Like so many of the best ideas, the Post-It note is staggeringly simple – and yet its uses seem to be limitless…
Training, facilitation, meetings, planning, designing, writing, games, memos, messages, even paper sculpture … from postage stamp to flip chart size, like so many of the best ideas, the Post-It note is staggeringly simple – and yet its uses seem to be limitless.
Colour tabs are handy to mark speaking notes, maps, books.
Tiny ones are great for time management in your paper diary and wall planner – move events round until they’re definite.
Small ones are great for designing websites on paper and on cafe tables, writing articles and books, planning and preparing training and presentations, organising performances and other events with complicated logistics and running orders – one for each page, post or task and move them about until it flows.
For training and facilitation, if you’re gathering comments and ideas to group on a flipchart-size note, ask for one idea per Post-It and give out medium size notes and fat marker pens so everyone can see the writing.
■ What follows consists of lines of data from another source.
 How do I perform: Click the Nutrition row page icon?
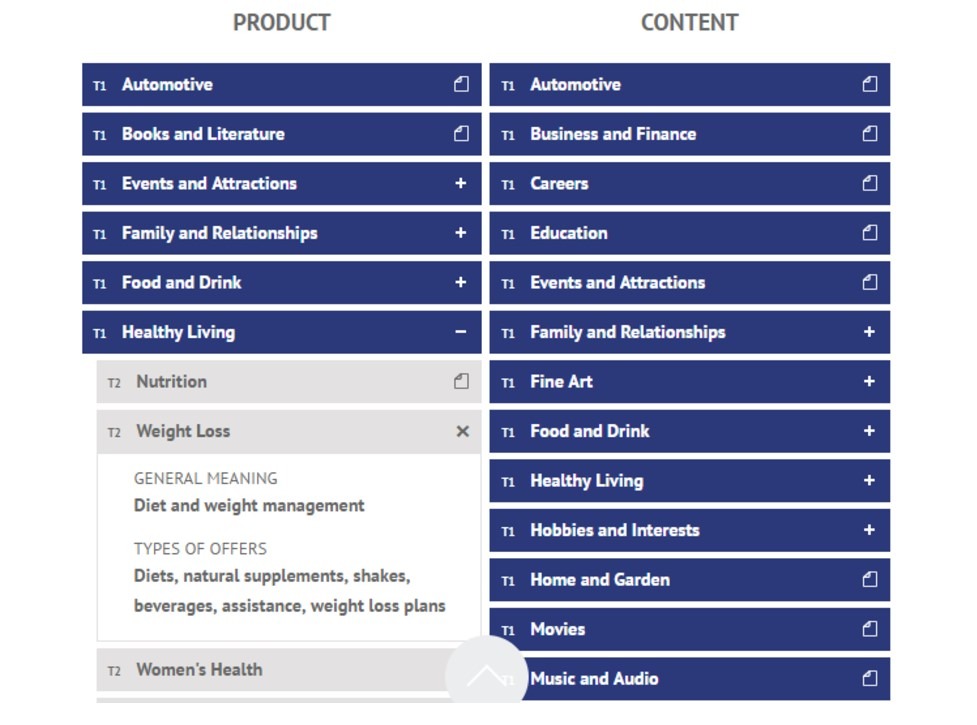click(x=461, y=382)
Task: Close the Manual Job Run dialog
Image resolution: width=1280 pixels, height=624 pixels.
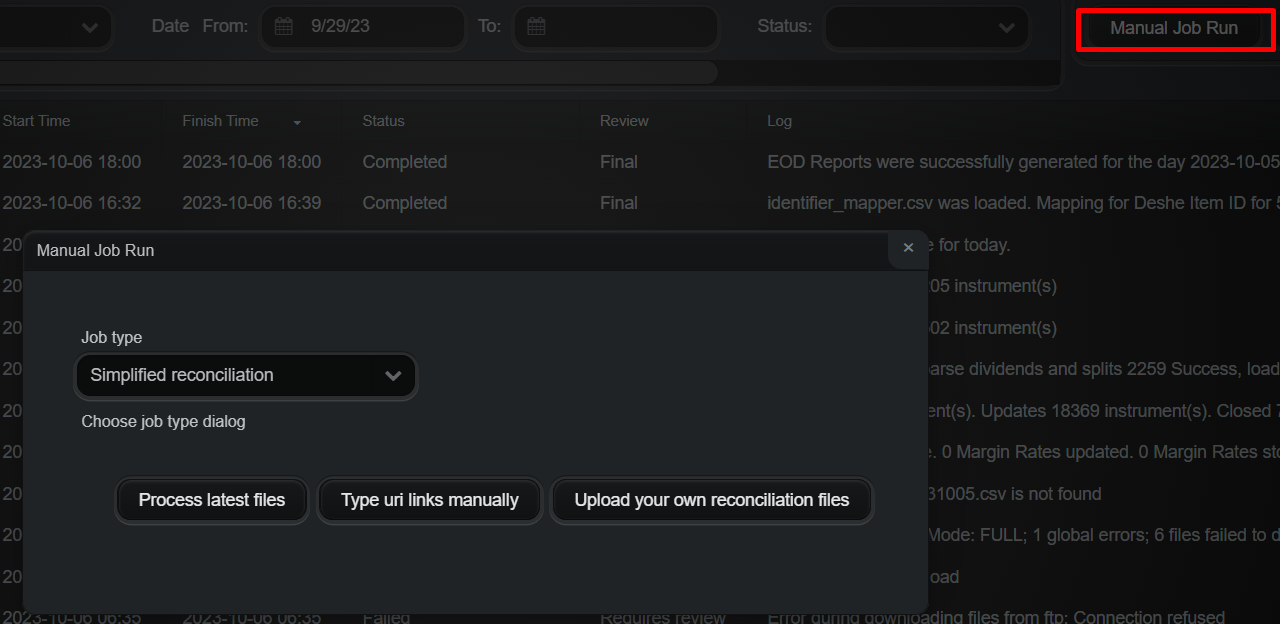Action: (908, 248)
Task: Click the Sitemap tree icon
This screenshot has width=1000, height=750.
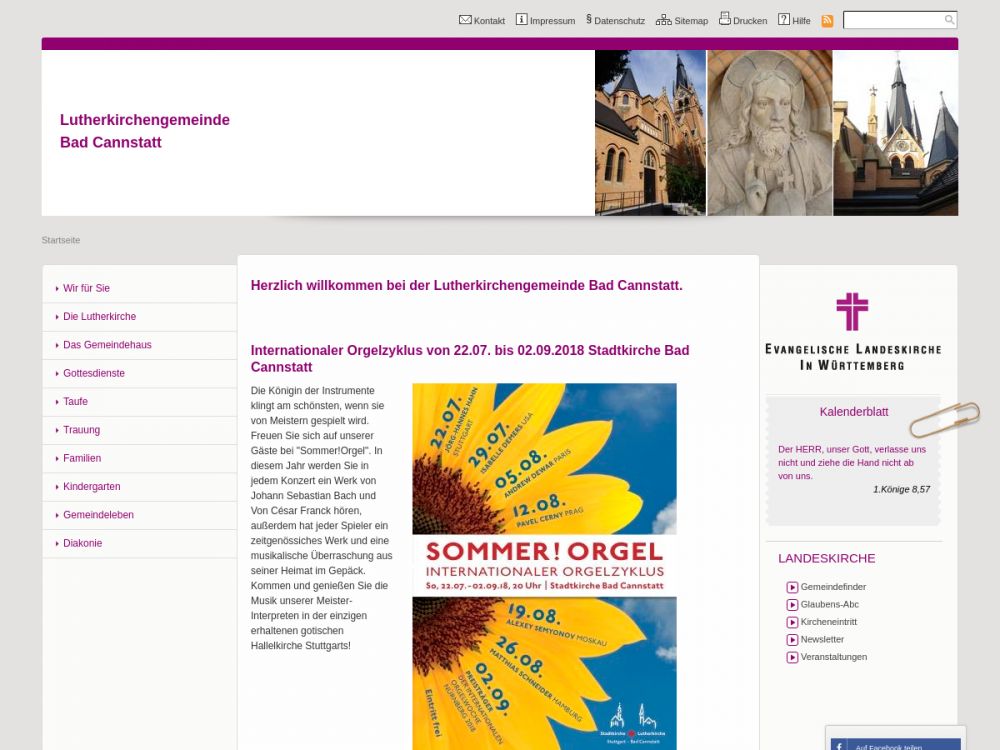Action: tap(663, 20)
Otherwise you’ll get a pile of spidery little essays no-one can read at a distance.
Use one colour note for the pros, another for the cons, for graphic impact.
Or one colour and size for the first big ideas on a mind map poster, others for drilling down into detail.
Then you can rearrange and group them into clusters of ideas and see what’s emerging.
Peel them downwards off the pad, not upwards – then they won’t curl up on the flip chart.
Photograph the finished poster as a colourful record of the ideas you captured that day, then email them round or use to illustrate reports.
Photograph one word on a Post-It from artistic angles and collect striking illustrations for your articles and blog posts.
Whatever you’re doing, the Post-It note can pin down, set out and re-order your ideas until you’re ready to write.